_EXERCISE BRIEF_
The entries are to be given again in full. Every word must match.

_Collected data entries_
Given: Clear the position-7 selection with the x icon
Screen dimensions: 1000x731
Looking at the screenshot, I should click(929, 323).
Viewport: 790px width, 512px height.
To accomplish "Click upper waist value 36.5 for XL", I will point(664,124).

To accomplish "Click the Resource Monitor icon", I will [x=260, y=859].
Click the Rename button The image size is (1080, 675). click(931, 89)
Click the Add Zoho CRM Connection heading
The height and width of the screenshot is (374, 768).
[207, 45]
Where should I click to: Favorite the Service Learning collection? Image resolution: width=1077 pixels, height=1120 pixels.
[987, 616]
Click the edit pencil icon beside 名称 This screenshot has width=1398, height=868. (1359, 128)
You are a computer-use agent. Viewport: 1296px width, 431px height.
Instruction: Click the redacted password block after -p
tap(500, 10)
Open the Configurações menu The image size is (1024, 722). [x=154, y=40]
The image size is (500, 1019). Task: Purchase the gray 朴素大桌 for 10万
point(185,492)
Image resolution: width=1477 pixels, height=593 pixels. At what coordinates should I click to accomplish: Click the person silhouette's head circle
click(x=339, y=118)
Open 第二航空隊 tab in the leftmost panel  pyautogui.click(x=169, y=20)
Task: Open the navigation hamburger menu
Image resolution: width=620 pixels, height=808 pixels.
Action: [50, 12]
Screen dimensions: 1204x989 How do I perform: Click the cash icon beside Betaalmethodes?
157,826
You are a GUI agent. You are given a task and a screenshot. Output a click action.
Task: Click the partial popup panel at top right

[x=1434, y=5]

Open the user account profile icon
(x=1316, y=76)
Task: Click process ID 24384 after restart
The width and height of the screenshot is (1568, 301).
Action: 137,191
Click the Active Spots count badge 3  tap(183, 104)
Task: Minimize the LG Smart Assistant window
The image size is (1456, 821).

_ANSWER BOX_
Given: Clear the position-7 selection with the x icon
Screen dimensions: 1000x731
Looking at the screenshot, I should click(929, 323).
Viewport: 790px width, 512px height.
To accomplish "Click upper waist value 36.5 for XL", I will point(664,124).

To accomplish "Click the Resource Monitor icon", I will [x=260, y=859].
Click the Rename button The image size is (1080, 675). click(931, 89)
Click the Add Zoho CRM Connection heading
The height and width of the screenshot is (374, 768).
[207, 45]
Where should I click to: Favorite the Service Learning collection? Image resolution: width=1077 pixels, height=1120 pixels.
[987, 616]
Click the edit pencil icon beside 名称 This screenshot has width=1398, height=868. (1359, 128)
You are a computer-use agent. Viewport: 1296px width, 431px height.
Instruction: Click the redacted password block after -p
tap(500, 10)
Open the Configurações menu The image size is (1024, 722). [x=154, y=40]
The image size is (500, 1019). Task: Purchase the gray 朴素大桌 for 10万
point(185,492)
Image resolution: width=1477 pixels, height=593 pixels. At what coordinates should I click to accomplish: Click the person silhouette's head circle
click(x=339, y=118)
Open 第二航空隊 tab in the leftmost panel  pyautogui.click(x=169, y=20)
Task: Open the navigation hamburger menu
Image resolution: width=620 pixels, height=808 pixels.
Action: [50, 12]
Screen dimensions: 1204x989 How do I perform: Click the cash icon beside Betaalmethodes?
157,826
You are a GUI agent. You are given a task and a screenshot. Output a click action.
Task: Click the partial popup panel at top right

[x=1434, y=5]

Open the user account profile icon
(x=1316, y=76)
Task: Click process ID 24384 after restart
The width and height of the screenshot is (1568, 301).
Action: 137,191
Click the Active Spots count badge 3  tap(183, 104)
Task: Minimize the LG Smart Assistant window
The image size is (1456, 821).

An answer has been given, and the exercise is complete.